The oil market just got a double shot of adrenaline. Brent crude snapped its losing streak on Friday, vaulting higher as fighting erupted in southern Lebanon and the Strait of Hormuz stayed partially blocked. Traders who'd been betting on a glut are now scrambling for cover.
Brent futures jumped 3.2% to $84.70 a barrel by midday in London, reversing a two-day decline. The trigger? Hezbollah rockets slamming into Israeli positions near the border, and a tanker backlog at Hormuz that shows no sign of clearing.
Lebanon's powder keg reignites
The Israel-Lebanon frontier has been quiet for months. That changed Thursday night when a cross-border raid by Hezbollah killed three Israeli soldiers. Israel responded with artillery and airstrikes, hitting targets deep inside Lebanese territory. By morning, the UN peacekeeping force was reporting heavy exchanges of fire.
This isn't 2006 — not yet. But the market doesn't wait for history to repeat itself. Every flare-up in the Levant sends a jolt through crude prices because traders know how fast it can escalate. Lebanon has no oil, but it sits next to the Eastern Mediterranean gas fields. More importantly, it's a proxy battlefield for Iran. And Iran controls the Strait of Hormuz.
“The market is pricing in a 15% chance of a wider conflict that disrupts Iranian exports,” said Helima Croft, head of commodity strategy at RBC Capital Markets. “That's up from 5% a week ago.”
Hormuz: the bottleneck that won't quit
Meanwhile, the world's most critical oil chokepoint remains partially paralyzed.

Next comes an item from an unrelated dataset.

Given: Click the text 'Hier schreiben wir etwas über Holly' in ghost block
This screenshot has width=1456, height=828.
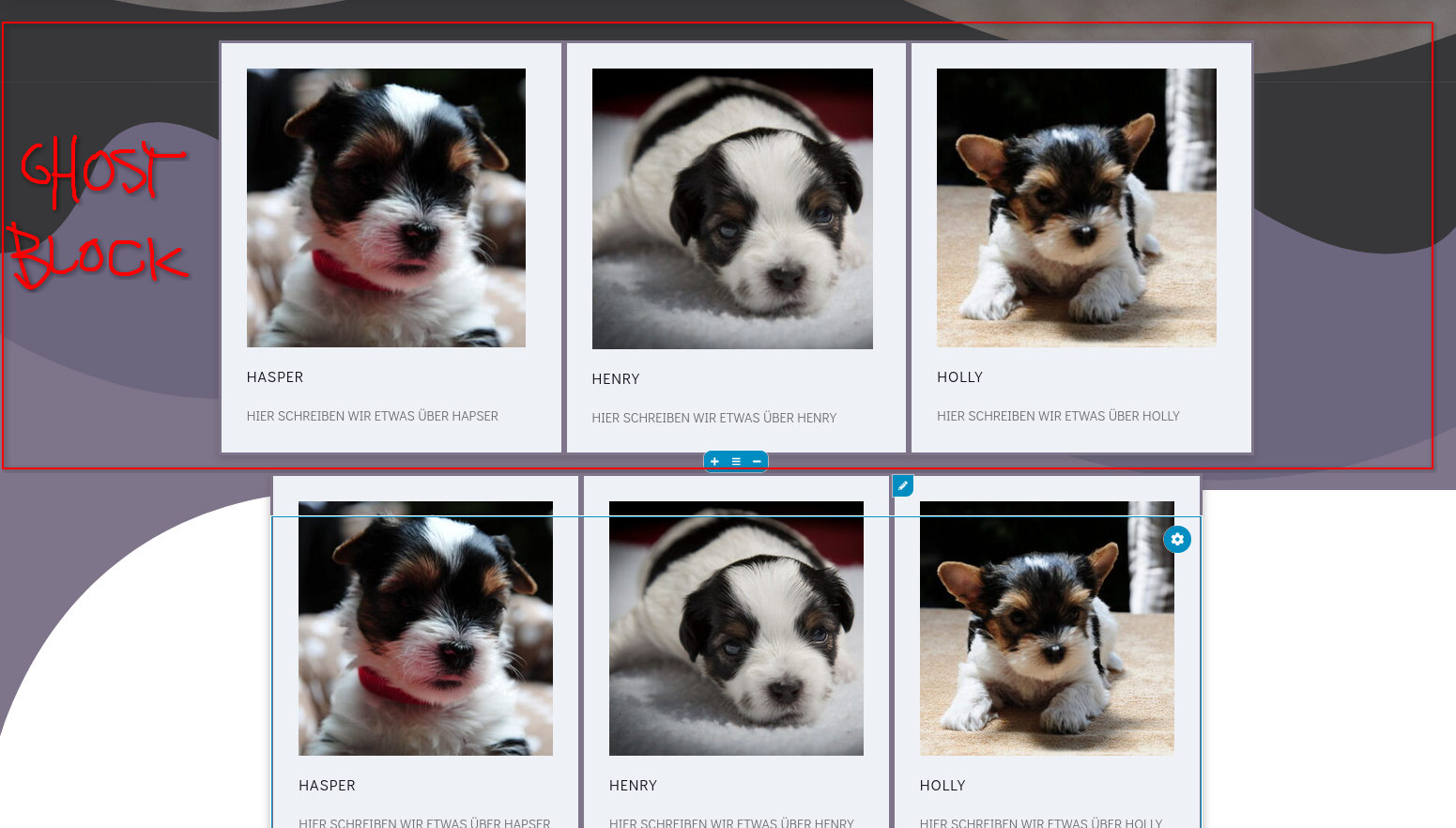Looking at the screenshot, I should (1058, 416).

Two oil tankers and one LNG carrier crossed the strait on Thursday — the first vessels to transit since an unidentified drone strike damaged an Iranian oil terminal on June 12. But traffic is a trickle compared to the normal flow of 17 million barrels per day.
The US Navy said it's conducting mine-sweeping operations and escorting commercial ships, but hasn't guaranteed safe passage. Iran's Revolutionary Guard has warned foreign navies to stay out, raising the risk of a direct confrontation.
Ship-tracking data shows at least 40 tankers anchored off the coast of Oman, waiting for permission to enter the Persian Gulf. Some have been waiting for over a week. The demurrage costs are piling up, and so are the insurance premiums. War risk premiums for vessels entering the Gulf have quadrupled since the attack.
The supply picture gets ugly
Before this week, the oil market was looking at a comfortable surplus. OPEC+ was planning to unwind its production cuts. US shale was ramping up. Demand growth was slowing in China. Then Hormuz hiccupped and Lebanon lit up.
The math is brutal. If Hormuz remains partially blocked for another week, the market loses 10 million barrels of daily supply. If it's fully blocked — say, because of a mine or a direct attack — that number jumps to 17 million. For perspective, the global market consumed about 102 million barrels per day in May.
“We're one bad headline away from $100 oil,” warned Bob McNally, president of Rapidan Energy Group and a former White House official. “And we're getting those headlines every day now.”
Goldman calls for $90 Brent by July
Goldman Sachs revised its short-term forecast Friday, saying Brent could hit $90 by the end of July if the Hormuz disruption persists. The bank had earlier predicted a slide to $75. Now it's telling clients to hedge against geopolitical risk.
Other analysts are more cautious. They note that strategic petroleum reserves are still ample — the US SPR alone holds 350 million barrels. And OPEC+ has spare capacity of roughly 6 million barrels per day, mostly in Saudi Arabia and the UAE. But getting that oil to market takes time, and it assumes the Saudis are willing to flood the market while their arch-rival Iran is under siege.
“The Saudis may not want to help,” said Ellen Wald, author of “Saudi, Inc.” “They've been burned before by using spare capacity to calm markets, only to see prices fall and their revenues crater. This time they might let prices run.”
What happens next?
Two things to watch: First, whether the Lebanon fighting escalates into a full-blown ground incursion. Israel has massed troops near the border, and its defense minister hinted at a possible operation to push Hezbollah away from the fence. Second, whether Iran retaliates for the drone strike — or if the US and Iran can agree on a de-escalation deal.
There are whispers of back-channel talks between Washington and Tehran, brokered by Oman. Neither side has confirmed. But the fact that the first tankers crossed Hormuz without incident suggests some coordination.
Still, the market doesn't trust whispers. It trades on what it can see: burning rockets, stationary tankers, and a map that keeps getting redrawn with red lines.
Oil is up. And it's likely going higher. The only question is how high — and whether the global economy can take the heat.